▶ **TWOJE POLECENIE**
Przepisz bez zmian wszystko od wiersza zawierającego "The width and height of the screenshot is (708, 398)." aż do samego końca danych, włącznie z tym wierszem. W odpowiedzi pomiń obrazy.

------------------------------------------------------------------------

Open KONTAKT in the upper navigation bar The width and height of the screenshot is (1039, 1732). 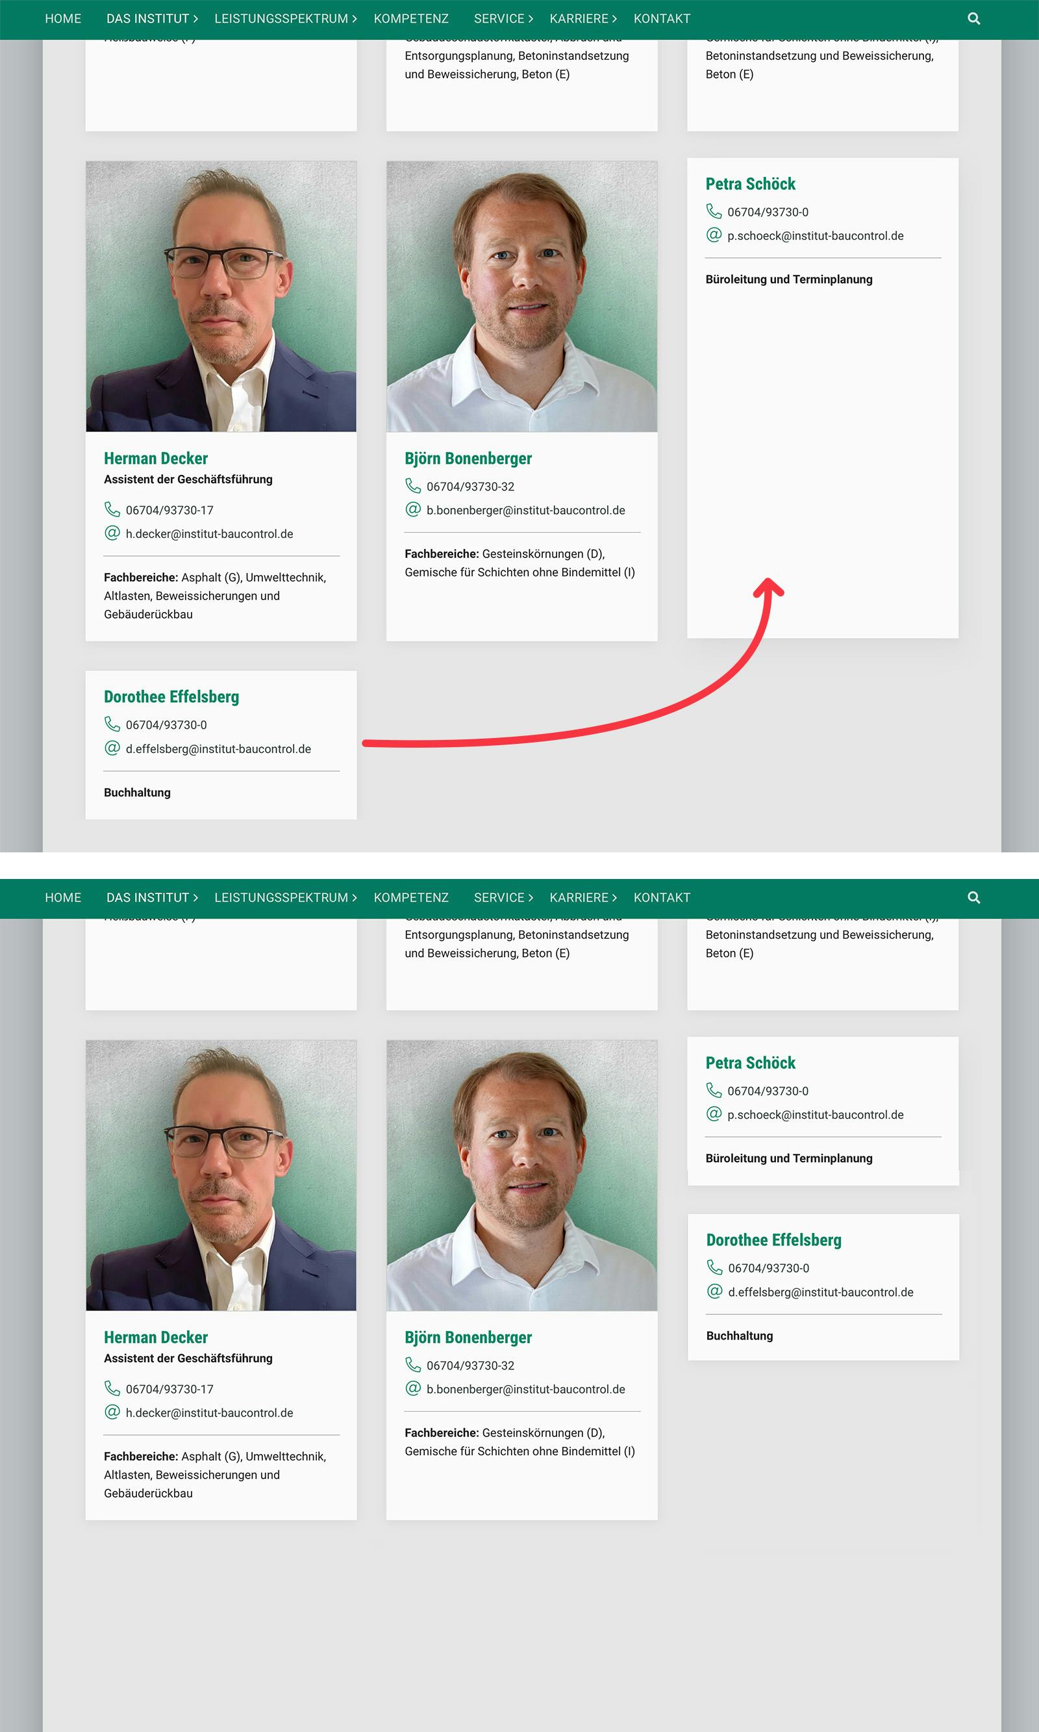point(662,19)
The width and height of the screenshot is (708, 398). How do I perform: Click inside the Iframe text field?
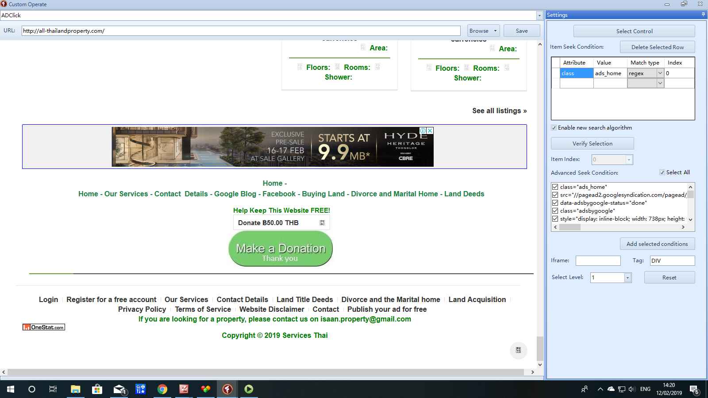click(x=598, y=261)
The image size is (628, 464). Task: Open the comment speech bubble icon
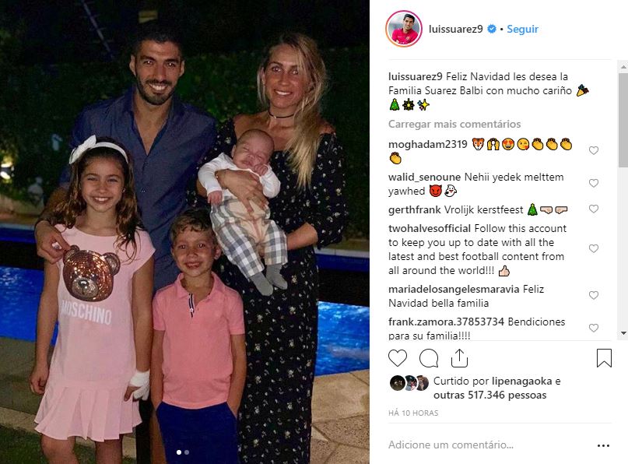[429, 358]
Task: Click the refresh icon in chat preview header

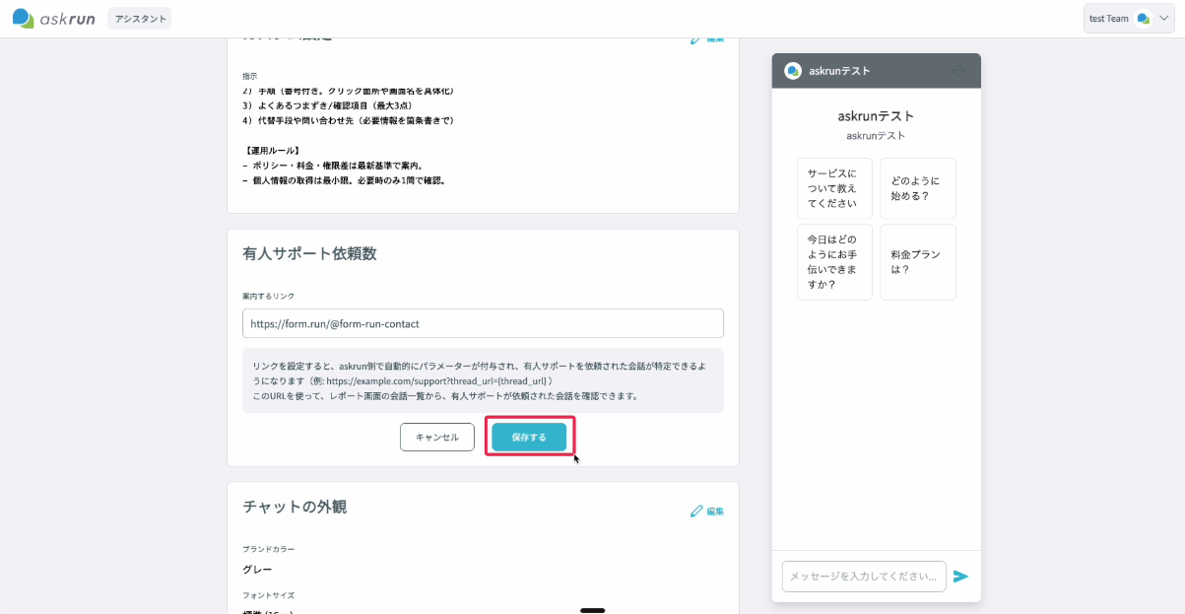Action: click(958, 70)
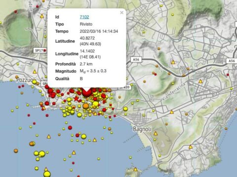The width and height of the screenshot is (237, 177).
Task: Click the large red selected earthquake marker
Action: point(86,93)
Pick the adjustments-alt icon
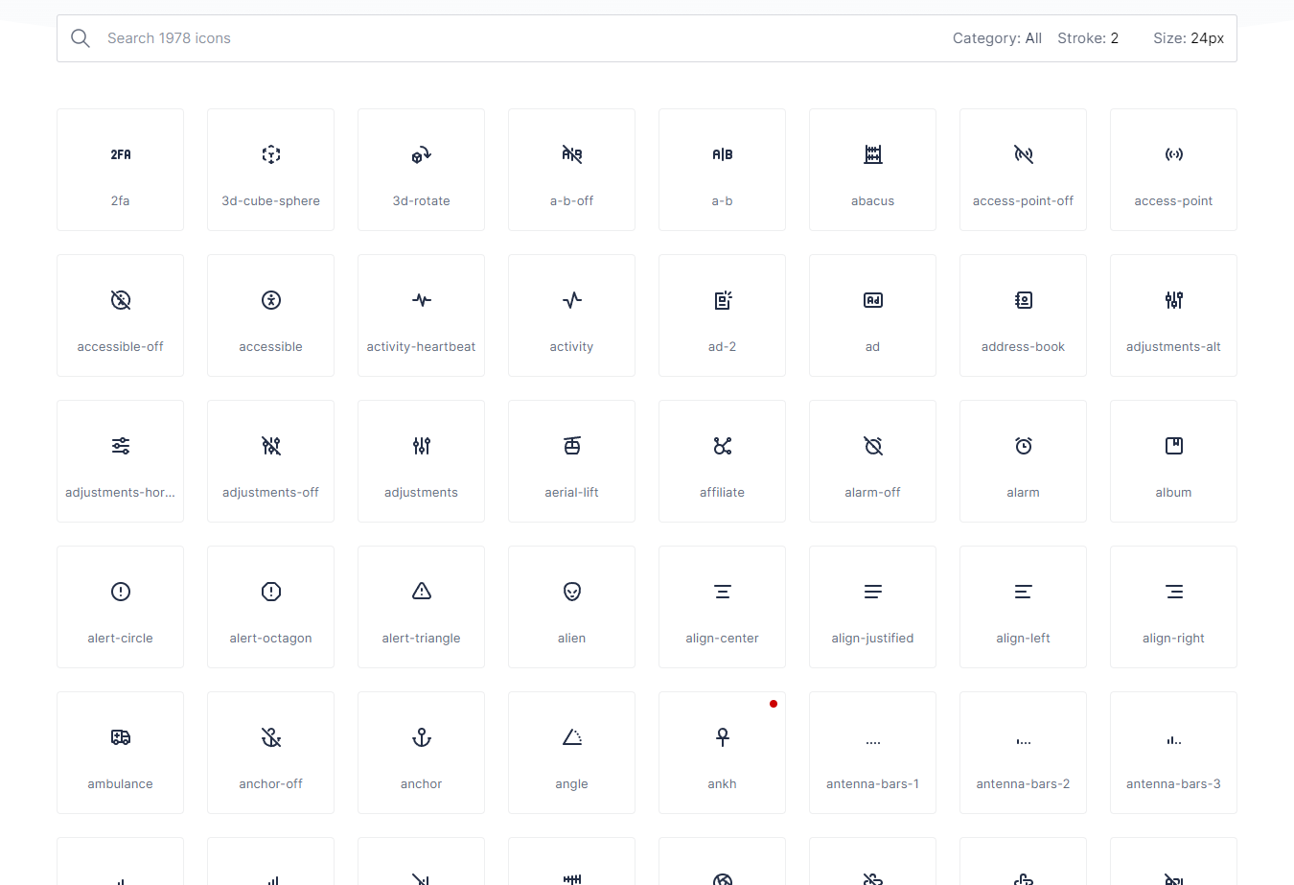This screenshot has width=1294, height=885. point(1173,315)
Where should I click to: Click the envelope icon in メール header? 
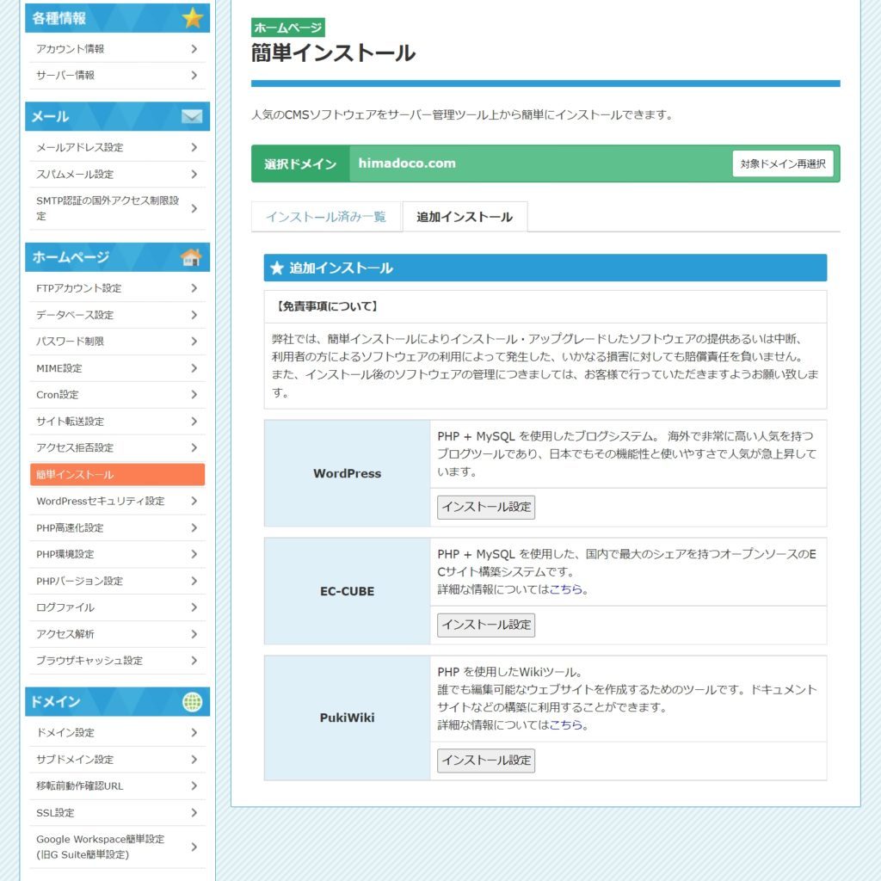tap(192, 116)
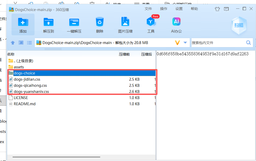Open the Tools (工具) icon

coord(151,22)
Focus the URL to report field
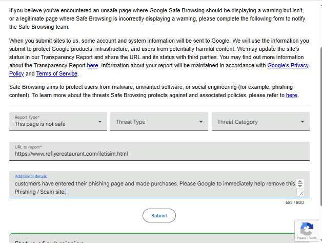 pos(159,154)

------------------------------------------------------------------------

▶ **ROZWIĄZANIE ZADANIA**
The width and height of the screenshot is (708, 398). How do I perform: Click inside the Iframe text field?
click(x=598, y=261)
The image size is (628, 464). Task: Open the comment speech bubble icon
[429, 358]
Task: Click the refresh icon in chat preview header

Action: click(958, 70)
The width and height of the screenshot is (237, 177).
Task: Click the large red selected earthquake marker
Action: point(86,93)
Pick the adjustments-alt icon
This screenshot has width=1294, height=885. point(1173,315)
Where should I click to: Click the envelope icon in メール header? 
tap(192, 116)
Open the Tools (工具) icon

coord(151,22)
Focus the URL to report field
 pos(159,154)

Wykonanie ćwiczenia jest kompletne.